X
Innovation

Unstable element 114 reproduced; dashes hopes of atomic stability

Scientists at Lawrence Berkley National Laboratory last week confirmed that they were able to produce element 114, but the super-heavy sample quickly decayed, dashing hopes that it would be stable.
Written by Andrew Nusca, Contributor

Scientists at Lawrence Berkley National Laboratory last week confirmed that they were able to produce element 114, but the super-heavy sample quickly decayed, dashing hopes that it would be stable.

Russian scientists first claimed to create atoms of the element informally referred to as "ununquadium" 10 years ago. Since then, scientists hoped that the element, number 114 on the periodic table, was an "island of stability" where it could exist in large quantities for a long period of time.

That turned out not to be true, sending scientists back to the drawing board.
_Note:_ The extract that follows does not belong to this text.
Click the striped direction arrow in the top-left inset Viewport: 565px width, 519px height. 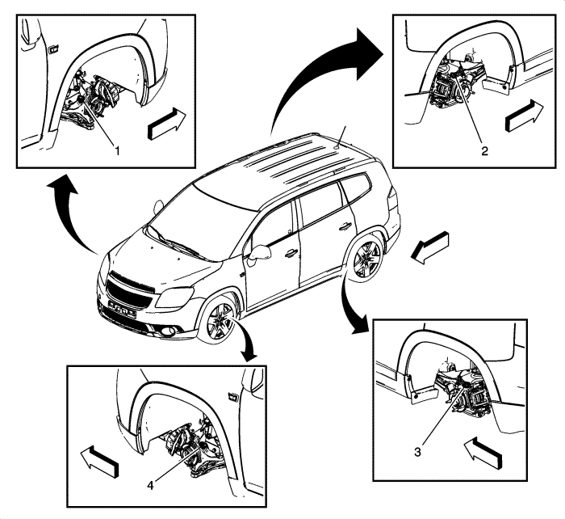pyautogui.click(x=168, y=124)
Scientists make super-heavy elements one atom at at time by smashing together the nuclei of lighter elements, fusing them together to form the heavier nucleus of the larger element.

But most super-heavy elements are unstable, and only exist for fractions of a second before rapidly decaying back into lighter material.
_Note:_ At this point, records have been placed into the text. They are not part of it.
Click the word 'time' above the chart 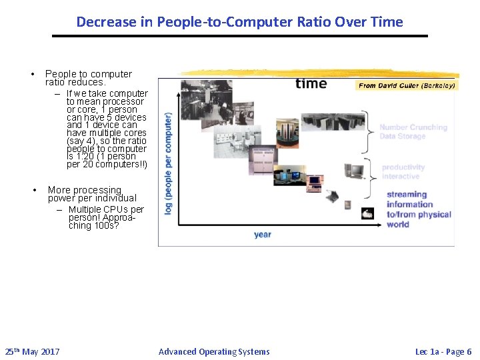coord(311,83)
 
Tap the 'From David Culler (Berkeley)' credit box coord(407,85)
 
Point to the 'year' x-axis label coord(263,235)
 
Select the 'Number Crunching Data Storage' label coord(413,131)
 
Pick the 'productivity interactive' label coord(403,172)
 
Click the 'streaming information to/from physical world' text coord(418,209)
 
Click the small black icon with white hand coord(367,213)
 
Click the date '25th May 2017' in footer coord(32,351)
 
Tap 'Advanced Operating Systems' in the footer coord(214,351)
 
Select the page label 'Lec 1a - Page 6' coord(443,351)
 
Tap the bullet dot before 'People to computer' coord(31,74)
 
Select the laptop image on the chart coord(331,197)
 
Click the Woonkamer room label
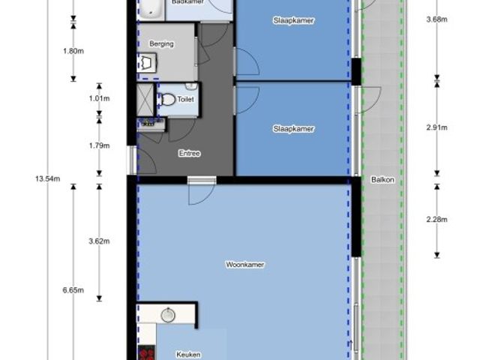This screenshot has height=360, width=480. [x=245, y=265]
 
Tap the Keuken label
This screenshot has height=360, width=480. [x=188, y=355]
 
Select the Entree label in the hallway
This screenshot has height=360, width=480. [x=190, y=153]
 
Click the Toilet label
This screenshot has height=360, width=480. [x=185, y=99]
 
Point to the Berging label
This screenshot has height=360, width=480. [x=162, y=44]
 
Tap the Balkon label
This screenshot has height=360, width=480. [x=382, y=180]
Nuclear physicists believe that the instability plateaus at a particular number, with the number of protons and neutrons able to produce enough binding energy to counteract the forces that tear apart the heavy nuclei.

Called an "island of stability", the stable elements are usually surrounded by unstable elements that dissipate in nanoseconds.

There aren't any practical uses for super-heavy elements at the end of the periodic table, but it's a frontier still to be explored.

As for that island of stability: the hope now rests on elements 120 and 126.